At his Beat the Press blog (4/23/11), Dean Baker caught this in the L.A. Times (4/23/11):
Congress is on its first recess since Republican leaders unveiled a plan to end the federal deficit by dramatically changing Medicare, cutting other government programs and reducing taxes.
As Baker points out, what the paper is referring to–the Paul Ryan budget proposal–does not “end the federal deficit.” As he put it:
This is like saying they had a plan to fly to moon because they said they would build a rocket. The whole point is the specifics. How would they build a rocket? How would they raise taxes to meet their revenue targets?
But someone at the L.A. Times seems to like Paul Ryan’s budget–at least judging by theunusually flattering (and misleading) descriptions of it that have appeared in the paper recently.
On April 11, the Times reported:
Ryan’s 2012 budget proposed major changes to the longstanding federal programs.
For Medicare, seniors would receive a stipend to buy insurance on the private market. Analysts expect it would raise individual out-of-pocket health costs while making federal costs more stable and predictable.
Stabilizing costs–well, that’s one way to put it. Making poor seniors pay much more for their healthcare in order to give tax breaks to the wealthy–that’s another way.

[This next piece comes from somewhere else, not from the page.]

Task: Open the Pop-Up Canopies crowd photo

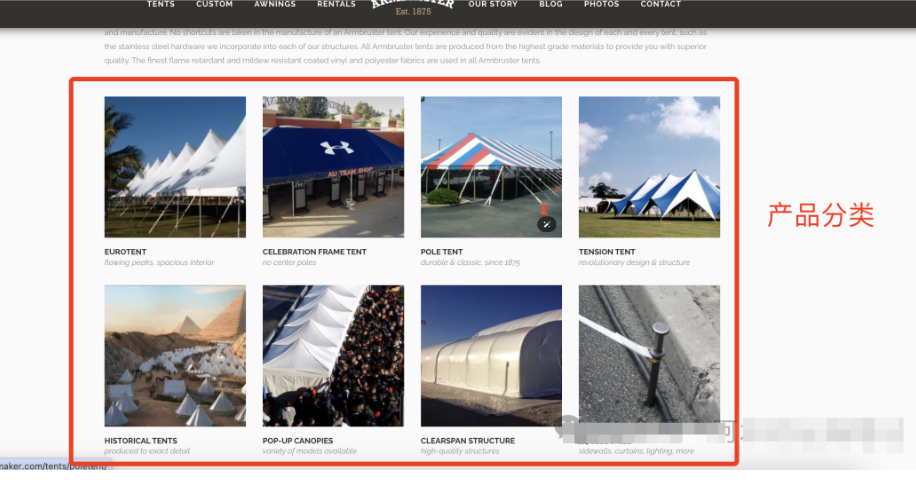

About a week earlier (4/5/11), the L.A. Times debuted the Ryan budget this way:
The budget resolution unveiled Tuesday by House Budget Committee Chairman Paul D. Ryan (R-Wis.) would dramatically improve the nation’s overall fiscal picture, reducing deficits projected in President Obama’s budget and moving the federal government into surplus by 2040, according to the nonpartisan Congressional Budget Office.

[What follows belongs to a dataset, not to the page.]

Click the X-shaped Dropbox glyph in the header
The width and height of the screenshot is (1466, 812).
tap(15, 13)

As FAIR noted, one should be wary of claims about what the Congressional Budget Office is saying about the Ryan plan–Glenn Kessler of the Washington Post explained why:
The Post‘s Kessler, however, reports that this claim “seriously overstates the case,” since the CBO analysis “reflects the scenarios that Ryan has concocted. There are, for instance, no real revenue estimates, just an assumption that federal revenues will remain at about 19 percent of GDP.” The spending cuts imagined by Ryan are equally implausible–a “bare-bones government…not experienced since before the Great Depression.”